Strategy Update 3rd Quarter 2023


Interest rates: “higher for longer” – markets are in a hangover phase.
Anyone who thought that central banks would cut interest rates again as early as the end of 2023 or the beginning of 2024 has been proven wrong. Inflation figures are slowly improving in all industrialized countries but the economy remains especially robust in the US. The labor market there remains too strong, putting inflationary pressure on wages. For this reason, September saw the US Federal Reserve reviewing its stance and announced interest rate cuts as per end of 2024 at the earliest (“higher for longer”). Even if the rise in key interest rates has paused for the time being (US and SNB) or is likely to slowly peter out (ECB), the significant rise in US interest rates over the long term is increasingly causing headaches for investors. As a result, share prices have suffered, as higher discounting rates have now become a significant factor for company valuations. At the beginning of October, yields on 10-year US Treasuries were close to the 5% mark. Historically, this has often been considered a turning point in the market, since “safe money” or safe yield becomes a valid alternative to equities. After a summer lull on the stock markets, September once again proved that it is usually the year’s worst stock market month. While sector rotations still dominated the market during the year, with only 7 companies from the S&P 500 driving the index, and 493 stocks more or less remaining in place, the stock markets lost value across the board during the summer months – particularly in September. In the last few weeks, in both the US and Europe, we saw corrections of 5-9% depending on the index.
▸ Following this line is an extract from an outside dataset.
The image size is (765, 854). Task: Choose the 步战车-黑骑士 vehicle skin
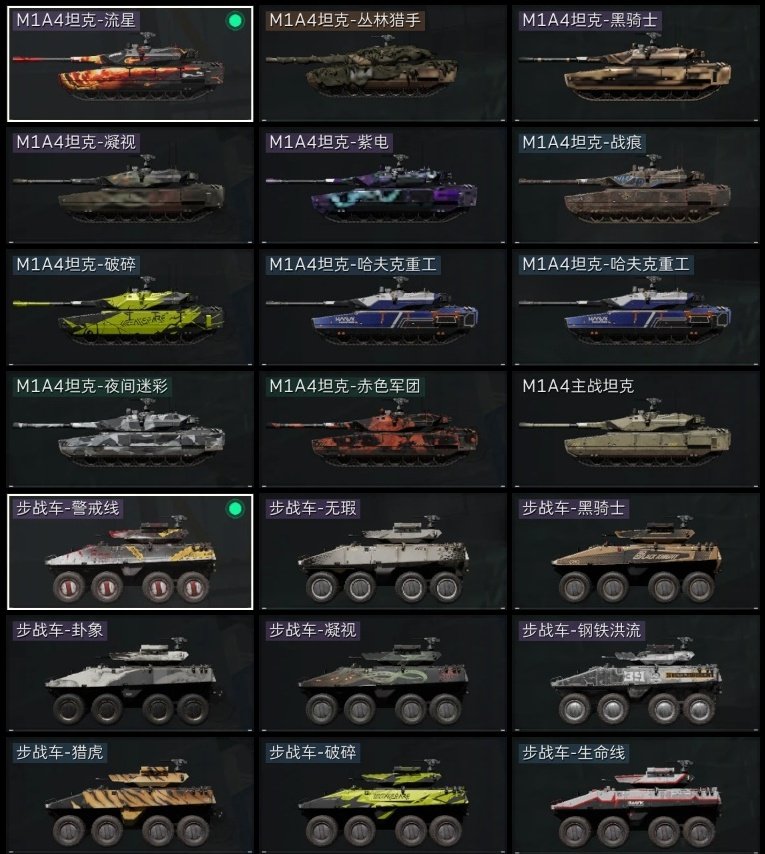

However, we cannot let this unsettle us: during this period, selected stocks and sectors have become much more attractive again and offer opportunities for longterm investors. The important thing is to only stay invested in sectors and companies that have solid balance sheets with low debt levels. This is most important at a time of significantly higher interest rates, so inflation can be passed on via price increases. With interest rates close to – or, in the case of the US, above – the inflation rate, bonds should slowly find their way back into balanced strategies as an alternative to good equities.